TEXT EXCERPT

Many in Maryland’s Montgomery and Prince Georges counties are still reeling from the shocking news over the weekend that the Washington Post has chosen to terminate the two weekly Gazette weekly newspapers it has owned for more than a decade which have served those areas for 55 years.

The Post claims it could not find buyers for the papers, both of which have a rich history of comprehensive coverage of those jurisdictions, but from what we’ve learned it may be otherwise. While no one can know for sure what went into the Post management’s final decision to suddenly shut down those publications this week, it is plausible to suggest that the Post decision was more out of concern that a sale might give rise to unwanted competition against itself.

After all, it was generally recognized that the Post decision to acquire those weeklies in 1993, to begin with, was in order to own, and thereby eliminate, competition. The papers had been highly successful under previous owners, and it is surmised the Post felt that they would prefer to be the beneficiaries of the robust advertising revenues they were raking in because, among other things, it would not have to compete for them otherwise.

MATERIAL PROVIDED
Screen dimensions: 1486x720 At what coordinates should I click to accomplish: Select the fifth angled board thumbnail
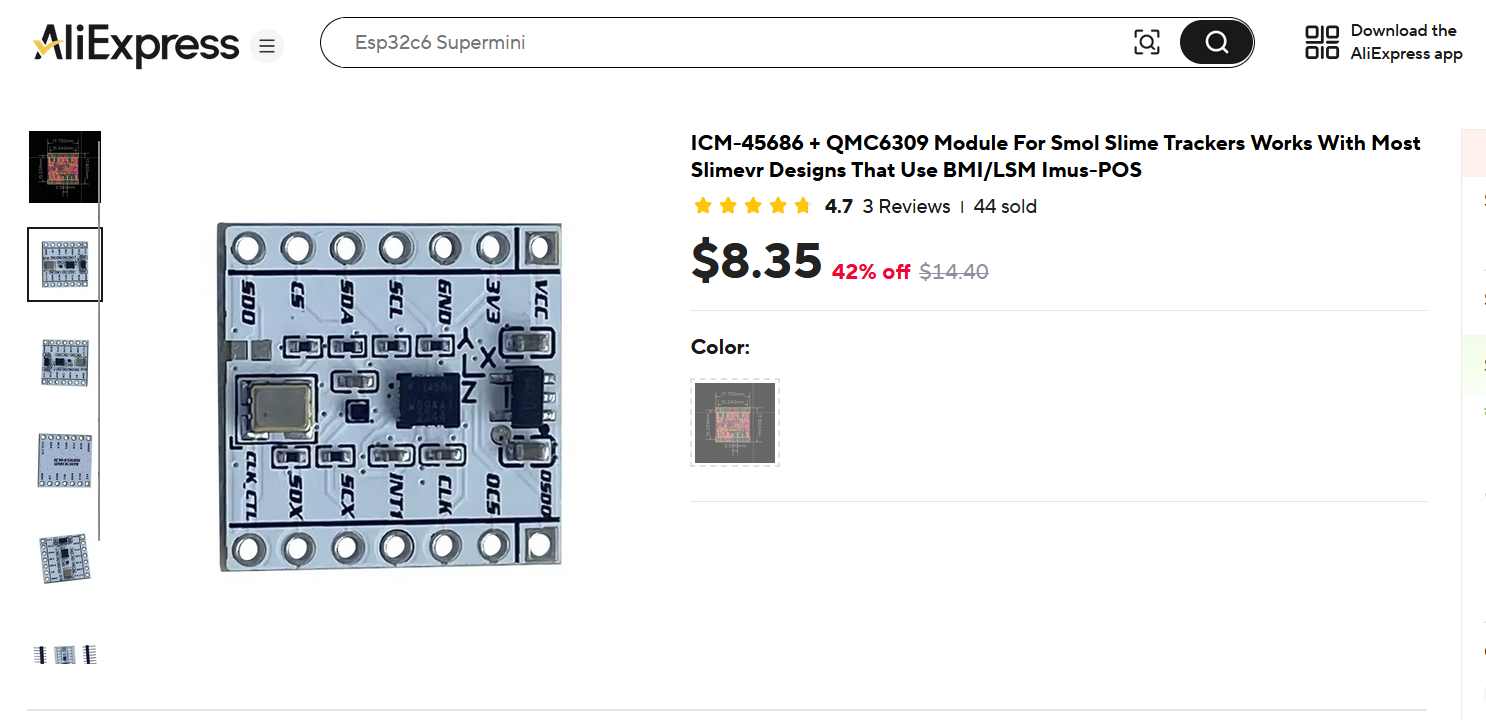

DO THIS
Reproduce, word for word, the portion of the passage above on the Gazette newspapers' closure between "Many in Maryland’s" and "competition against itself.", inclusive.

EXPECTED ANSWER
Many in Maryland’s Montgomery and Prince Georges counties are still reeling from the shocking news over the weekend that the Washington Post has chosen to terminate the two weekly Gazette weekly newspapers it has owned for more than a decade which have served those areas for 55 years.

The Post claims it could not find buyers for the papers, both of which have a rich history of comprehensive coverage of those jurisdictions, but from what we’ve learned it may be otherwise. While no one can know for sure what went into the Post management’s final decision to suddenly shut down those publications this week, it is plausible to suggest that the Post decision was more out of concern that a sale might give rise to unwanted competition against itself.